Mia przyszła na świat w schronie. „Wzywamy matki do protestu przeciw wojnie”
Od czwartku trwa wojna w Ukrainie. Sytuacja w stolicy kraju jest wyjątkowo ciężka – słychać salwy artylerii, regularnie dochodzi do wybuchów, bomby spadły również na budynki cywilne. Mieszkańcy schodzą do schronów, ukrywają się również w metrze. Właśnie w takich warunkach pierwszej nocy wojny przyszła na świat dziewczynka – Mia.
Historię Mii opisała na Twitterze ukraińska dziennikarka i aktywistka Hanna Hopko.
"Mia urodziła się tej nocy w schronie, w bardzo stresujących okolicznościach - podczas bombardowania Kijowa. Mama, która ma za sobą trudny poród, jest szczęśliwa. Kiedy Putin zabija Ukraińców, wzywamy matki Rosji i Białorusi do protestu przeciwko wojnie Rosji na Ukrainie. Bronimy życia i ludzkości !" - napisała na Twitterze.
Zobacz również: Polacy solidarni z Ukrainą. Jak pomóc?
"Oby żyła w pokoju i w wolnej Ukrainie"
Hanna Hopko swój wpis zilustrowała wzruszającym zdjęciem. Widać na nim noworodka zawiniętego w kocyk, w tle zaś dostrzegamy kijowian, trzymających na kolanach swój dobytek.

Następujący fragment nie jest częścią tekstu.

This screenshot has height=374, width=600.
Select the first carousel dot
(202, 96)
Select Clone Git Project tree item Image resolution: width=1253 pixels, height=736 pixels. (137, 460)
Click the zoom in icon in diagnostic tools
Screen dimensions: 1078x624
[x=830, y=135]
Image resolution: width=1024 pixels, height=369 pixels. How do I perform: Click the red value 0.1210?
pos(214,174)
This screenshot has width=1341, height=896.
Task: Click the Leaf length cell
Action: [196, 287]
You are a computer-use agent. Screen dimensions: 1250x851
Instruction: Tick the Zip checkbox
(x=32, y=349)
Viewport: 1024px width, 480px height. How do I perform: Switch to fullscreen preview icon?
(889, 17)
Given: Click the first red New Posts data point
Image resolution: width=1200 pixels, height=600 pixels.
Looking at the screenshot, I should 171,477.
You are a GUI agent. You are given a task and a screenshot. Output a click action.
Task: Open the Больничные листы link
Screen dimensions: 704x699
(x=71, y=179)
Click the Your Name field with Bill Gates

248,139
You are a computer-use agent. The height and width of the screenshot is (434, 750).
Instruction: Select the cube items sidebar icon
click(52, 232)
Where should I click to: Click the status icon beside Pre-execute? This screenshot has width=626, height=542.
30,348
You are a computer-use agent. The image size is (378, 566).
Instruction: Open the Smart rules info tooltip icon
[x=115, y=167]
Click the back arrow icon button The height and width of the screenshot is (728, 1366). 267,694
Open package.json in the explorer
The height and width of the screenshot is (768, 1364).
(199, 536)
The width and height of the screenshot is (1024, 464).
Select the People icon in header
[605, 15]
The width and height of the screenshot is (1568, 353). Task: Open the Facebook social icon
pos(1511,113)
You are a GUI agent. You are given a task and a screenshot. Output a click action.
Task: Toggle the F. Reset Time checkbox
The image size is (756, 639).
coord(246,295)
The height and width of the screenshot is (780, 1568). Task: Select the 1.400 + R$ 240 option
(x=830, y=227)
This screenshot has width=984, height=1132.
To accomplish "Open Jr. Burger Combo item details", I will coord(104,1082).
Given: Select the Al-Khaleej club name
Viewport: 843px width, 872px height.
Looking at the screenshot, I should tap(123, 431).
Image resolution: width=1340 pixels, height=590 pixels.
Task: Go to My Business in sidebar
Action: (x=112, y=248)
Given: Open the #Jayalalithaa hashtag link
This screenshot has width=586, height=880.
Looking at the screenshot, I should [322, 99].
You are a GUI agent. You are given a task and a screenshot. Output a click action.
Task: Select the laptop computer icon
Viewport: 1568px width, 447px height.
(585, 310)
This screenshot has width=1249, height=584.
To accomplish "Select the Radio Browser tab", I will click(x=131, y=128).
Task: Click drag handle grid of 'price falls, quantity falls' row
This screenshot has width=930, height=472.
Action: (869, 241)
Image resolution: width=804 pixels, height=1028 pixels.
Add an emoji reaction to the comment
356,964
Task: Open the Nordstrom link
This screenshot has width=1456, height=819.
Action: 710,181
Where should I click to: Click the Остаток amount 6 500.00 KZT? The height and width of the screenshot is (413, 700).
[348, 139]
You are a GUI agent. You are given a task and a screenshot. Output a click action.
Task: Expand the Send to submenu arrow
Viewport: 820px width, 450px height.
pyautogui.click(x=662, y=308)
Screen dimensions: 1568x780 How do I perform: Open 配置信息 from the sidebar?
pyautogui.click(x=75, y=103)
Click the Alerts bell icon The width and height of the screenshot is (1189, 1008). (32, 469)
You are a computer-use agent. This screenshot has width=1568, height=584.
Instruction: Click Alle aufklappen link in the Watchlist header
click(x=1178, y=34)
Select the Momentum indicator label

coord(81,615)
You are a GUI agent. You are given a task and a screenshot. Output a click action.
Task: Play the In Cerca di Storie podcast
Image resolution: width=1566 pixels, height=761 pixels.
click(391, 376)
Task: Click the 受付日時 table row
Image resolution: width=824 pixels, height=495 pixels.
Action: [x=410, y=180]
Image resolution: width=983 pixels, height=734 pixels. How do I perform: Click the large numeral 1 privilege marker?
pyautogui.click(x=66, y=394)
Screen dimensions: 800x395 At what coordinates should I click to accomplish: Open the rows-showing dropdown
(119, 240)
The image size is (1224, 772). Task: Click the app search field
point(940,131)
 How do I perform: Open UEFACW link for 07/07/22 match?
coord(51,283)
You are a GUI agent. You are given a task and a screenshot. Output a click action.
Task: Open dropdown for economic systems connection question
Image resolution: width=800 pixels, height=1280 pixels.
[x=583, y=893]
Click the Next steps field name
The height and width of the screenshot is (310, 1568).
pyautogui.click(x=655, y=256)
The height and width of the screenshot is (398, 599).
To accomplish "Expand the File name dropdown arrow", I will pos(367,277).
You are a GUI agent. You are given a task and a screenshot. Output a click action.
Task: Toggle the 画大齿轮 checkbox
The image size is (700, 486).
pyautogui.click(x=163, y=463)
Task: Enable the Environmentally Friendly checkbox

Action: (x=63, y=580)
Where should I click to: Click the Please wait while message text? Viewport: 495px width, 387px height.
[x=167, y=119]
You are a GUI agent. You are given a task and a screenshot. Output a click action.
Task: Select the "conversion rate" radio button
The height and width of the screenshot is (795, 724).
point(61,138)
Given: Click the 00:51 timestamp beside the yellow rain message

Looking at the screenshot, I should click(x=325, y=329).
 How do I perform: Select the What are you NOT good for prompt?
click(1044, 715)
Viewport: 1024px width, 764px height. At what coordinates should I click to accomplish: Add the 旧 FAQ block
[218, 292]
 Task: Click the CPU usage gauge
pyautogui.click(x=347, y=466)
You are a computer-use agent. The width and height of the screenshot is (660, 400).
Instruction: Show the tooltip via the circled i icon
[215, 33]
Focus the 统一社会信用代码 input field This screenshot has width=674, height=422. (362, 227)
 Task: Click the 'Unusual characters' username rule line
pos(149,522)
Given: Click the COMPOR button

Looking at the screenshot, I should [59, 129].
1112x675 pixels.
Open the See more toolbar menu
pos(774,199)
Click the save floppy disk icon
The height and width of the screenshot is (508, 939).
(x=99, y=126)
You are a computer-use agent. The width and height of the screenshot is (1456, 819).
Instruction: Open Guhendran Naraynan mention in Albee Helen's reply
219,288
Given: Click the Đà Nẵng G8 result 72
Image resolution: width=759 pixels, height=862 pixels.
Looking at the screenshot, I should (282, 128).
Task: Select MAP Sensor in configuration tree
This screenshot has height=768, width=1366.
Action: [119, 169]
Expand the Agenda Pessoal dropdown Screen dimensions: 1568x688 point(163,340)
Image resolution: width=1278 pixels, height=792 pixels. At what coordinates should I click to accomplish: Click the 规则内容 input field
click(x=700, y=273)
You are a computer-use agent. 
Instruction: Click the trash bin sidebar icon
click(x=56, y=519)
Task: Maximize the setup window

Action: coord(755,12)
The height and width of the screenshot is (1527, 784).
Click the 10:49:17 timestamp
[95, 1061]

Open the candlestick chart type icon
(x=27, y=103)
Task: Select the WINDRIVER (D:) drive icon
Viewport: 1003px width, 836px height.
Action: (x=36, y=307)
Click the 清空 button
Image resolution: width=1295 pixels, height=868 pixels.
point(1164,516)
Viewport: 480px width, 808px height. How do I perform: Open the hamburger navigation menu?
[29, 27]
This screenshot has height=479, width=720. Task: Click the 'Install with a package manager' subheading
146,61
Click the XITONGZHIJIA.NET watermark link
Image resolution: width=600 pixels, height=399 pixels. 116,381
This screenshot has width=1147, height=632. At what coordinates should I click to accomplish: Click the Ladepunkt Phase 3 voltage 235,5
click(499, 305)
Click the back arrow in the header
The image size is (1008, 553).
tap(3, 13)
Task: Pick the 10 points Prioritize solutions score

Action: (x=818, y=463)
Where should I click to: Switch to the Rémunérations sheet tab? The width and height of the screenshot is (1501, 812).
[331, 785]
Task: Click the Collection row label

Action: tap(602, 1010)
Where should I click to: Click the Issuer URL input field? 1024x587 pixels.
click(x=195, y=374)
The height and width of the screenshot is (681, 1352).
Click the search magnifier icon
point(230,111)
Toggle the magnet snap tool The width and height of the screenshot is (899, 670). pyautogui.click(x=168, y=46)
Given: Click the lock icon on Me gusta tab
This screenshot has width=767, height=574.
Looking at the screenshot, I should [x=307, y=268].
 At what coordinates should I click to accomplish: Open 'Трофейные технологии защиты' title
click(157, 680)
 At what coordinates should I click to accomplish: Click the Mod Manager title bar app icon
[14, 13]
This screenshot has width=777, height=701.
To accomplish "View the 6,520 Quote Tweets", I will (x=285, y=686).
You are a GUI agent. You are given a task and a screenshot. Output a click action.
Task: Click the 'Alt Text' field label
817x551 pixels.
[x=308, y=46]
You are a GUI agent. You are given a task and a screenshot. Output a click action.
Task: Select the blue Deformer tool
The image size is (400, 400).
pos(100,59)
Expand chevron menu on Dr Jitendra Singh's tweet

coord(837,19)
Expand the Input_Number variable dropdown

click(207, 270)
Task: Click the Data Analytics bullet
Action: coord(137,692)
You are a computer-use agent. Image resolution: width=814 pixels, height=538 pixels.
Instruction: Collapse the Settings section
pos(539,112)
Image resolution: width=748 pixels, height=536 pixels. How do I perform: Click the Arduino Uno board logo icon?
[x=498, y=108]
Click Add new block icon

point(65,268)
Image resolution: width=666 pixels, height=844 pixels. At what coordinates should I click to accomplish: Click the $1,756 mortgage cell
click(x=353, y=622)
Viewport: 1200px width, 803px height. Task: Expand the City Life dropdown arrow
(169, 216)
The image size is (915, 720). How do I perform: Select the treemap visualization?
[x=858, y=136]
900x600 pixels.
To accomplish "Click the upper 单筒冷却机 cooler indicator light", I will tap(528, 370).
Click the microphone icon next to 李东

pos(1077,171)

Pod zdjęciem szybko pojawiła się lawina komentarzy. "Oby żyła w pokoju", "I w wolnej Ukrainie", "Światełko w mroku, nadzieja w beznadziejnych czasach. Wszystkiego najlepszego mała Mio" - czytamy pod postem.
Jak podaje "Daily Mail", mama i nowonarodzona dziewczynka, chwilę po porodzie zostały zebrane przez służby do szpitala. Tam zostały one poddane badaniu - obydwie są zdrowe i czują się dobrze. Dziewczynka otrzymała imię Mia.
Zobacz również: Jak rozmawiać z dzieckiem o wojnie?
"Tak teraz wygląda nasza rzeczywistość"
Mia nie jest jedynym ukraińskim maleństwem, którego zdjęcia w ostatnich dniach obiegły świat. Poruszające fotografie i informacje płyną również z Dniepra.
To czwarte co do wielkości miasto Ukrainy stało się jednym z celów ataków w pierwszym dniu inwazji. Pociski spadły tuż obok budynku szpitala. Jego kierownictwo podjęło więc decyzję o przeniesieniu noworodków z oddziału intensywnej terapii do prowizorycznego schronu, zaaranżowanego na jednej z dolnych kondygnacji szpitala.
Dziennikarze "The New York Times" historię z Dniepra zilustrowali krótkim filmikiem, na którym widać jak malutkie dzieci leżą na niskich pryczach w magazynowym pomieszczeniu. Opiekujące się noworodkami pielęgniarki podają im butle z tlenem.
"Tak teraz wygląda nasza rzeczywistość" - powiedział dr Denis Surkov, kierownik oddziału neonatologicznego w rozmowie z "The New York Times".